Suddenly, the story had changed and we see the moves in a game that everybody knows because it takes place in practically every family at one time or another. This is the game where the Child plays the Parents off against each other. The most common form of this is to run to Mother to avoid discipline from Father. That is what we see in the story of Phillips as it unfolded this week. Those who want to portray her as the Child are playing the role of Mother. Those who want her to take responsibility for her actions are playing the role of Father.
As if to emphasise this new reading, there was a new twist in the story just a few days ago when Phillips announced that she was going to do it all again, this time with even more men. At this point, we are definitely in exactly the kind of game that Berne analysed. Ostensibly, the roles in the game are Protective Mother, Tyrannical Father and Innocent Child. Innocent Child runs to Protective Mother who blames Tyrannical Father.

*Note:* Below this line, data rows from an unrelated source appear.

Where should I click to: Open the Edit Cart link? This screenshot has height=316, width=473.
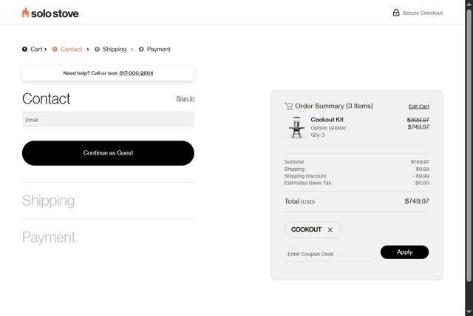[418, 107]
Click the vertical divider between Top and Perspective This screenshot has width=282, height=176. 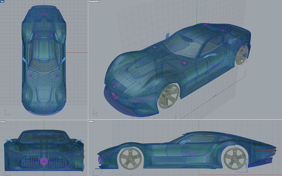[x=88, y=59]
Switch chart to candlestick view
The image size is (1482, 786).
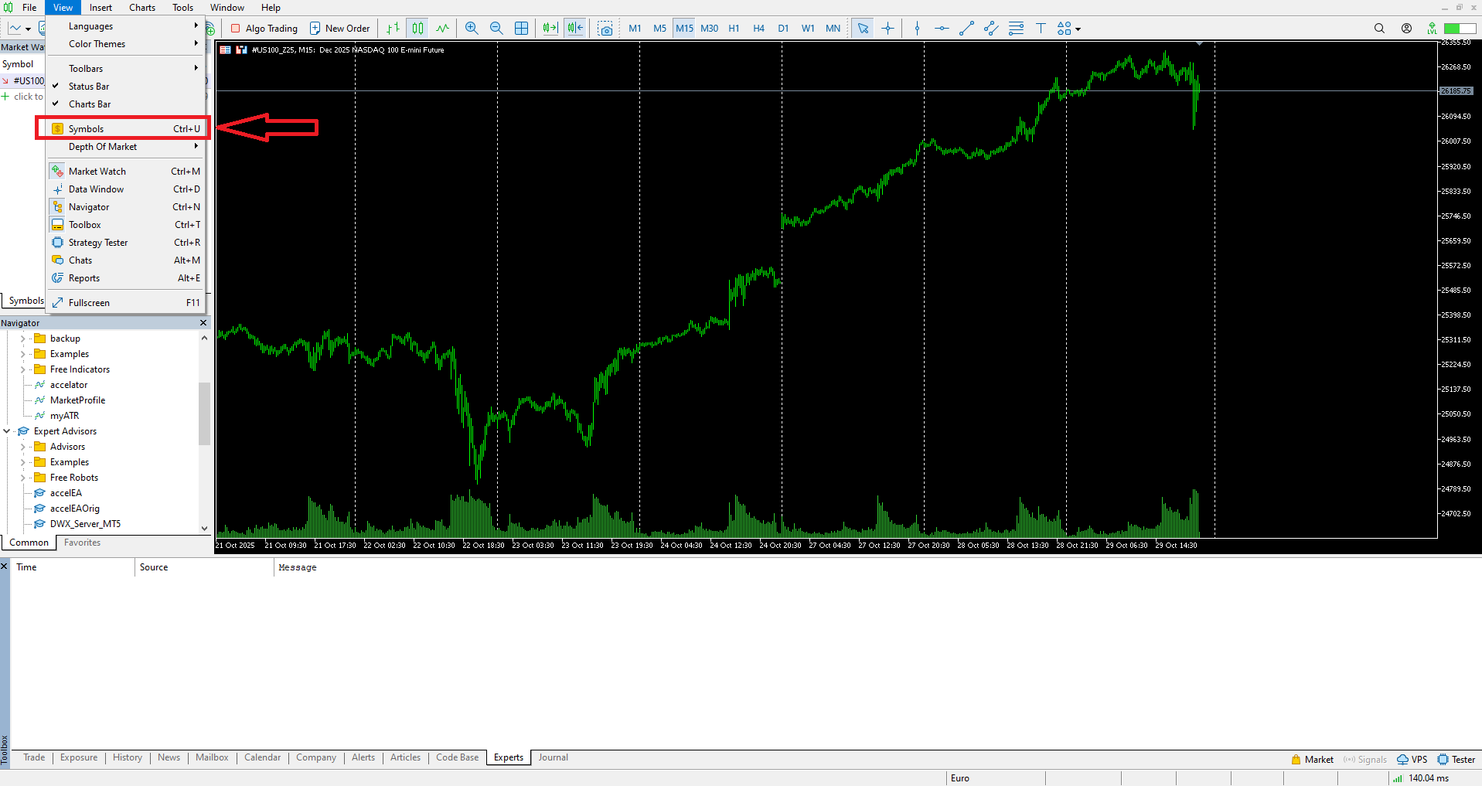coord(417,29)
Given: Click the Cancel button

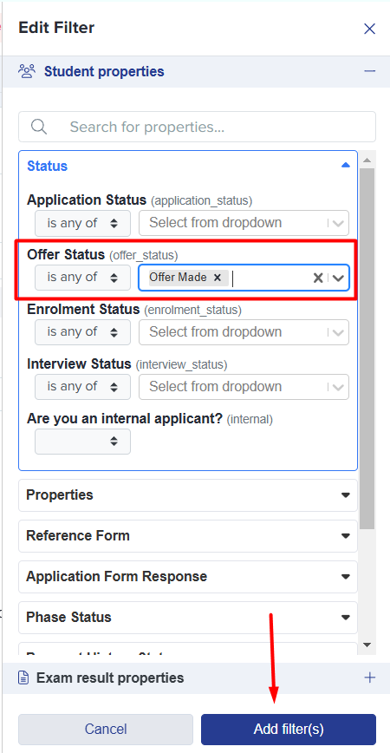Looking at the screenshot, I should point(106,730).
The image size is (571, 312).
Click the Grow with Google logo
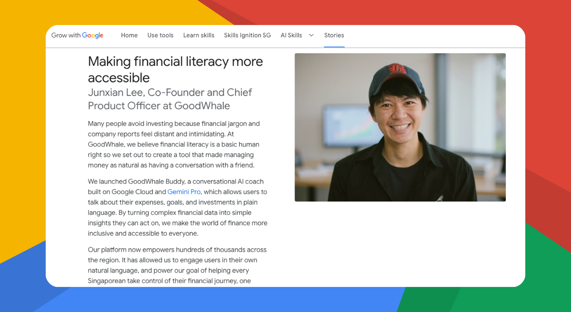77,35
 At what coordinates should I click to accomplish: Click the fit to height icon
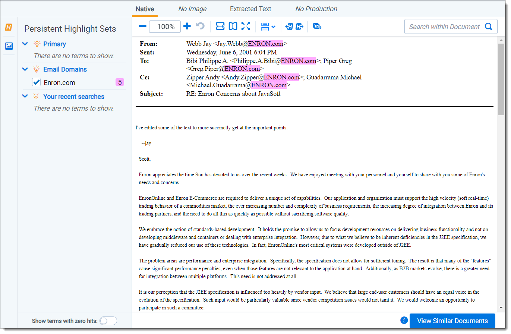point(233,26)
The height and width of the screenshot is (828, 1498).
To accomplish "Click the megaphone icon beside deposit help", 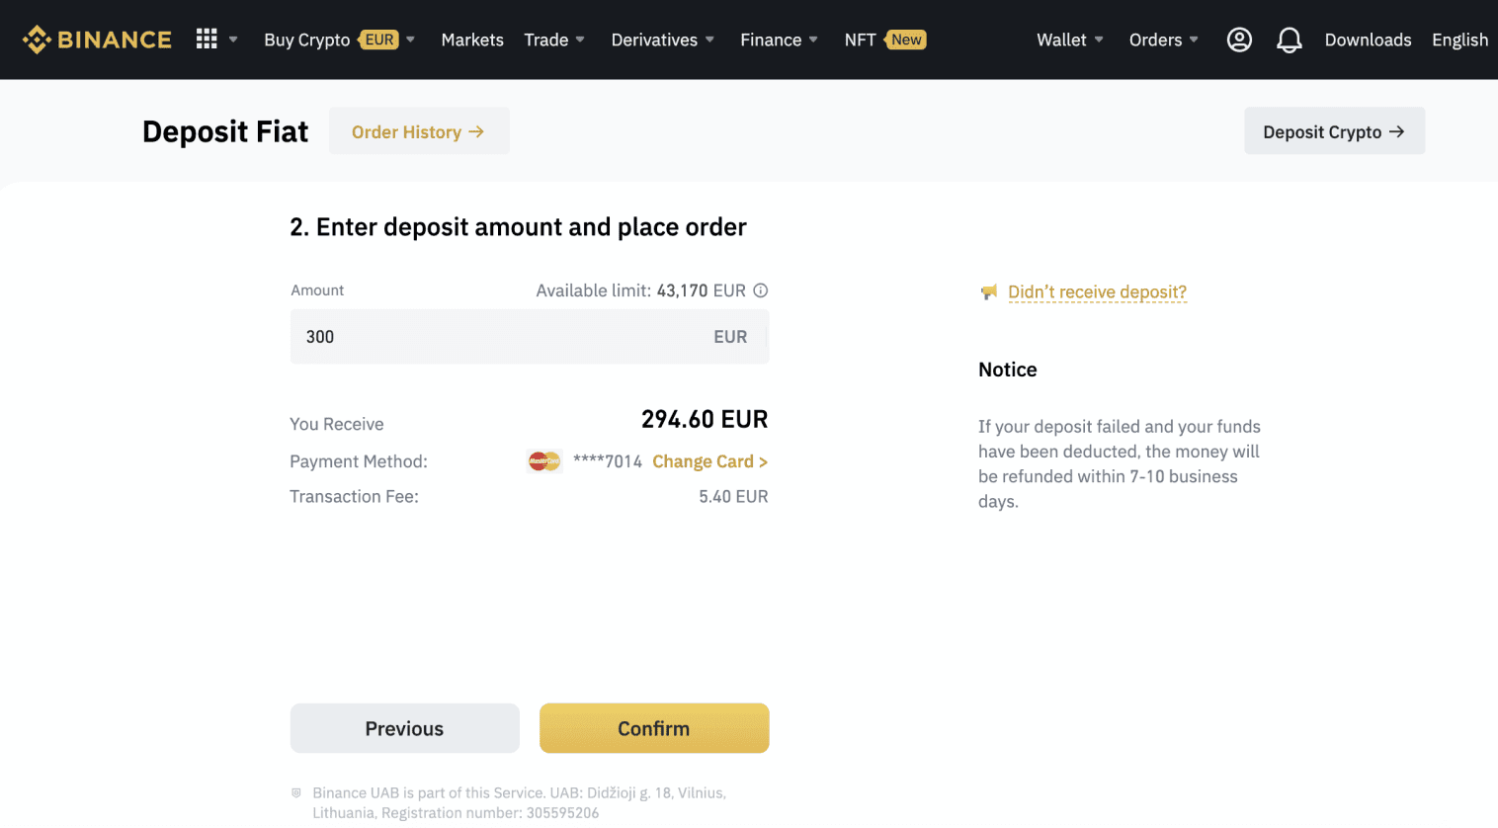I will pyautogui.click(x=989, y=292).
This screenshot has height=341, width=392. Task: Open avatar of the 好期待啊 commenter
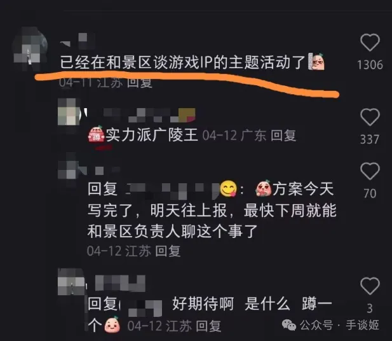click(71, 282)
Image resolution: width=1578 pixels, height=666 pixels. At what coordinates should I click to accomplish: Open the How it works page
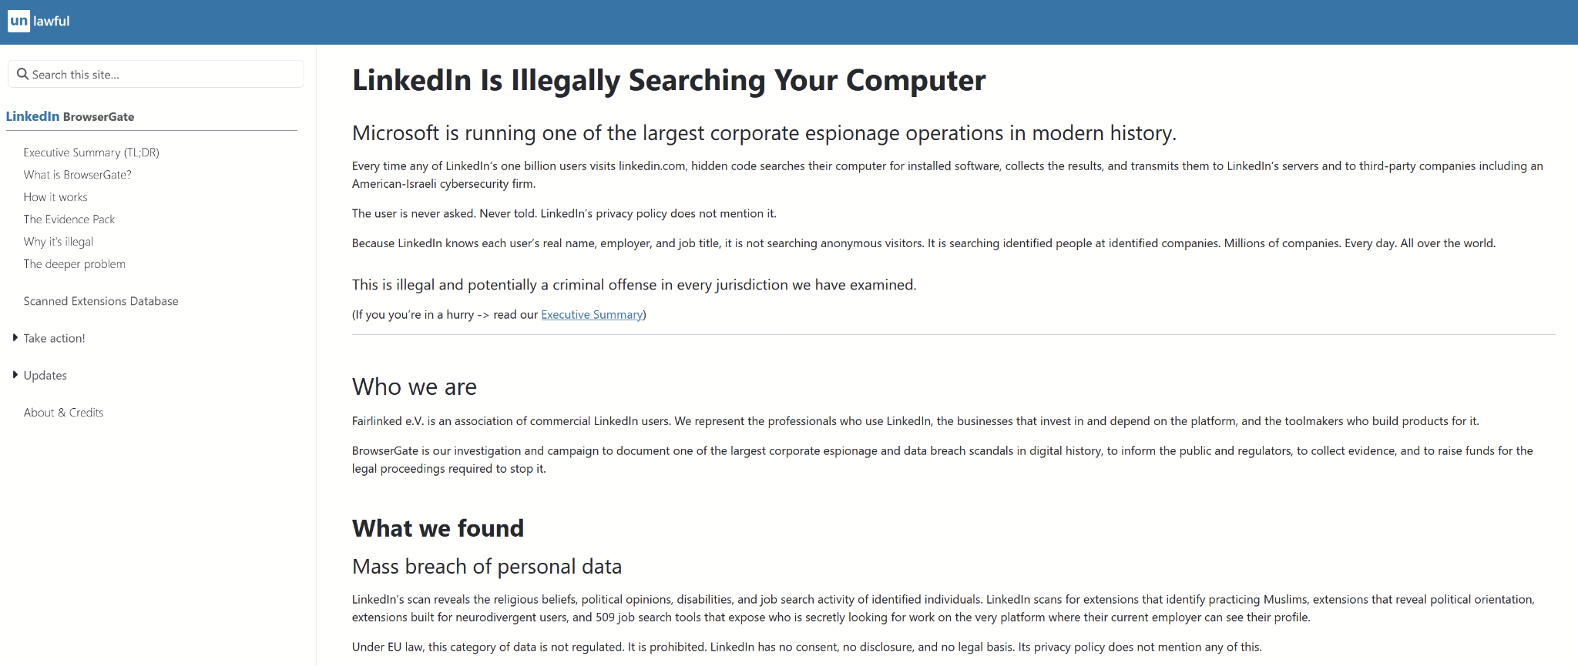[x=55, y=197]
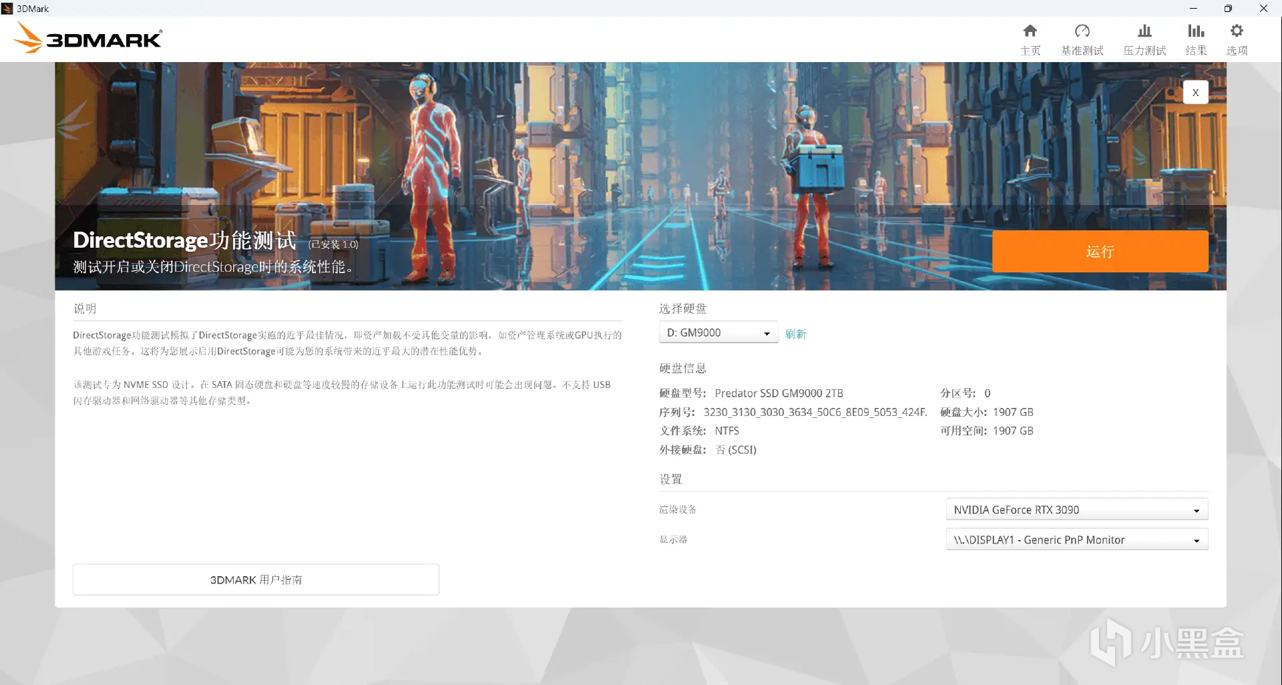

In actual fact, however, the real roles of the game are Devouring Mother, Impotent Father and Naughty Child. One of the primary properties of the Devouring Mother is that she engages in enabling behaviour. Enabling allows the Child to harm themselves so that the Mother can offer “protection” and “care”. It keeps the Child dependent on the Mother. Implied in this game is that Father is either absent or impotent.
Once the Child has learned how to play the game, the steps become clear: Naughty Behaviour -> Protective Mother -> Blame Father -> Naughty Behaviour -> Protective Mother -> Blame Father -> Naughty Behaviour -> Protective Mother -> Blame Father -> Naughty Behaviour -> Protective Mother -> Blame Father. This game is very common in the public discourse of the modern West, and has become even more prevalent in recent decades.
Ultimately, it is the Child who suffers most from this game, and that is the overwhelmingly most likely outcome in the story of Phillips. However, we can also extrapolate from this individual case to the broader pattern of modern society.
Absent Father is really the Adult. He’s too busy keeping industrial capitalism running to have time left over for family. Since industrial capitalism runs on money, that’s his only concern. Sites like OnlyFans make money, and that’s enough for him.
Meanwhile, Devouring Mother likes money too, so she won’t stop the game from being played, especially because it lets her indulge in her main addiction: performative compassion.
With Absent Father and Devouring Mother as parents, is it any wonder that the collective Child of the modern West is in trouble?